Even private schools are misaligned in some ways. They get paid by their customers for a credential that demonstrates that they were able to pass some test, and personality traits such as conscientiousness and conformity. The incentive of a conventional college is to persuade employers that you are a conscientious and conformity seeking worker.
The Thiel Fellowship for equity model skips this step completely. Its only incentive for its students is to generate massive amounts of value for society.
Talent Pool limitation
Another possible objection is that the talent pool for this kind of program is too limited. This assumes that building an incredibly impressive company is something magical that you can’t learn or that requires an incredibly high IQ. That is not true. Building a company is not significantly more difficult than working as senior ranking executive or programmer.
Indentured servitude
The association of a program like this with indentured servitude appears to be the biggest obstacle to making the long-term strategy version of this a mainstream educational model.
Indentured servitude is a historical labor system where workers (mostly immigrants) were bound to work for a specific period of time in exchange for a passage, room, or some other service.
There are a number of important differences with this historical phenomenon: There is no upfront cost in the form of physical labor. Our version is voluntary, fairly compensated, and the value exchange happens asynchronously, in the form of a work artifact (a valuable company) that is created by the student after we provide our educational and incubation service.
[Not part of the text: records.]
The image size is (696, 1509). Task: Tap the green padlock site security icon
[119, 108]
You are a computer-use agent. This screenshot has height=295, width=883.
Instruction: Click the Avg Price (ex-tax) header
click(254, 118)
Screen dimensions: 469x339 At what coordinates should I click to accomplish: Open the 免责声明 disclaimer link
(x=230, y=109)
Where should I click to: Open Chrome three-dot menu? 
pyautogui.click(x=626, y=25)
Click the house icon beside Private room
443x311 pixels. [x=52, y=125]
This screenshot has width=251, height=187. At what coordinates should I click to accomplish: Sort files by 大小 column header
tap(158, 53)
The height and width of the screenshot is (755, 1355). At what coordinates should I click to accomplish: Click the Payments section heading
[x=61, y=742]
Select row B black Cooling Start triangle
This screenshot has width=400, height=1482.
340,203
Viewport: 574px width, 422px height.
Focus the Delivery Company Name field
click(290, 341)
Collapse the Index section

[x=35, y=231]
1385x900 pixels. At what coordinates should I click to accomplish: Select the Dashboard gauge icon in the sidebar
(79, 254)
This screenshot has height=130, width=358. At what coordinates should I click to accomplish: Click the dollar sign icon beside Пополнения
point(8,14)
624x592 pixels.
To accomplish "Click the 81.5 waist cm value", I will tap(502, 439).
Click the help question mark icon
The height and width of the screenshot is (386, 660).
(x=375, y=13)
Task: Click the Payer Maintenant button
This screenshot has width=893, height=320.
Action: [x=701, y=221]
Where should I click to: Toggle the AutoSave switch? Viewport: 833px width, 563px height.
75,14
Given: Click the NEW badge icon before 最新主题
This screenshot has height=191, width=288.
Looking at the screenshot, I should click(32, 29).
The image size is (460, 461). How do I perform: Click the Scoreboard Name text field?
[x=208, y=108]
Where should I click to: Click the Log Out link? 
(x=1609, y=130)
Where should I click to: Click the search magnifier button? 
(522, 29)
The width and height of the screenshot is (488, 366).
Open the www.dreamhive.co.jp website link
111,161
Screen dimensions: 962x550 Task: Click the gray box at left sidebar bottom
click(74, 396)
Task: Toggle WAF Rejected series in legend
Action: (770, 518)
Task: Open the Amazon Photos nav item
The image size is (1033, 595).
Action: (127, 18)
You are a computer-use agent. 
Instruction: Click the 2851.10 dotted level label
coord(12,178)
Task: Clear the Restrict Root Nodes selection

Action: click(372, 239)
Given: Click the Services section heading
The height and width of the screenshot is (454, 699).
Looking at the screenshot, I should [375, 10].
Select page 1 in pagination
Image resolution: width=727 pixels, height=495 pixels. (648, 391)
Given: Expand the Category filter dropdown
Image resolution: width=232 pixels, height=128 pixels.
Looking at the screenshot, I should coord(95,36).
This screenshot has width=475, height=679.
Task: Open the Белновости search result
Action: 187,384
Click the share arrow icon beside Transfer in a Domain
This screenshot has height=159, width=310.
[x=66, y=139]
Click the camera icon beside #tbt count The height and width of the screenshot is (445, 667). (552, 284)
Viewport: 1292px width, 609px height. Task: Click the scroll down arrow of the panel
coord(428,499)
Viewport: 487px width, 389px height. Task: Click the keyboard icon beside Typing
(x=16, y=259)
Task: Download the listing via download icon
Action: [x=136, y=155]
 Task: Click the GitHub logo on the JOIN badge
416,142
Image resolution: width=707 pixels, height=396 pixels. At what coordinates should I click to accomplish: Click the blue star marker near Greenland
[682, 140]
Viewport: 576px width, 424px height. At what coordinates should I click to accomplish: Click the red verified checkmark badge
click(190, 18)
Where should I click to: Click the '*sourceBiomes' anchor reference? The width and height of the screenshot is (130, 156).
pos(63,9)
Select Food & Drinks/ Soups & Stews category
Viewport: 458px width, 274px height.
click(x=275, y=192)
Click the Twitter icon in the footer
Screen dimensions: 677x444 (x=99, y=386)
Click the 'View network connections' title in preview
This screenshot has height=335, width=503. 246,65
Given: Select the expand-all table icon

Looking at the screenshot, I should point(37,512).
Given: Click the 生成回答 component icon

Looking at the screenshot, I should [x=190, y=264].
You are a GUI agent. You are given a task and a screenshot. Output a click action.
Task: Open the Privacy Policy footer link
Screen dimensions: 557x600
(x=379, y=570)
The association is likely less strong in Europe where a version of this model is already practiced as apprenticeships. In Switzerland, for example, 70% of teens are apprentices, giving the country a steady stream of trained, experienced workers (including areas such as accounting, healthcare, aerospace, and software engineering).
Others who wrote about this
In modern times, the first notable mention of the concept of Income Share Agreements (ISAs) was by Nobel-prize winning economist Milton Friedman in his 1955 essay The Role of Government in Education. Last year The New Yorker published a piece “Is Selling Shares in Yourself the Way of the Future?” about two brothers that sold shares in their personal holding company2. The Residency provides, housing, food, and cash for 3 months in exchange for 2% equity in resident's startups3. Sam Altman also tweeted about this last year4.
Sam Lessin (co-founder and GP of Slow Ventures) also talked about the concept in an interview with Brian Requarth.
Questions I still have
How important is it to have an initial status signal / association with some high status individual such as Peter Thiel or Elon Musk?
How can you effectively sell the program to 10 or 16-year-olds? The earlier you start with the program the more you have to persuade the parents.
What legal edge cases could arise? If a student disputes the contract later, as contracts with minors are often voidable. However, contracts deemed beneficial, such as those involving apprenticeships or services, may still be enforceable if their terms are fair and reasonable.
How profitable was the fellowship for Thiel and founders fund? If anyone knows how much Thiel put into Luminar, Figma, DoNotPay, Scale AI, Oyo Rooms, etc. that would be interesting.
Bett Hoel wrote a great post about aristocratic tutoring and follow up defending some of the objections of his article. Henrik Karlsson also wrote about the childhoods of exceptional people.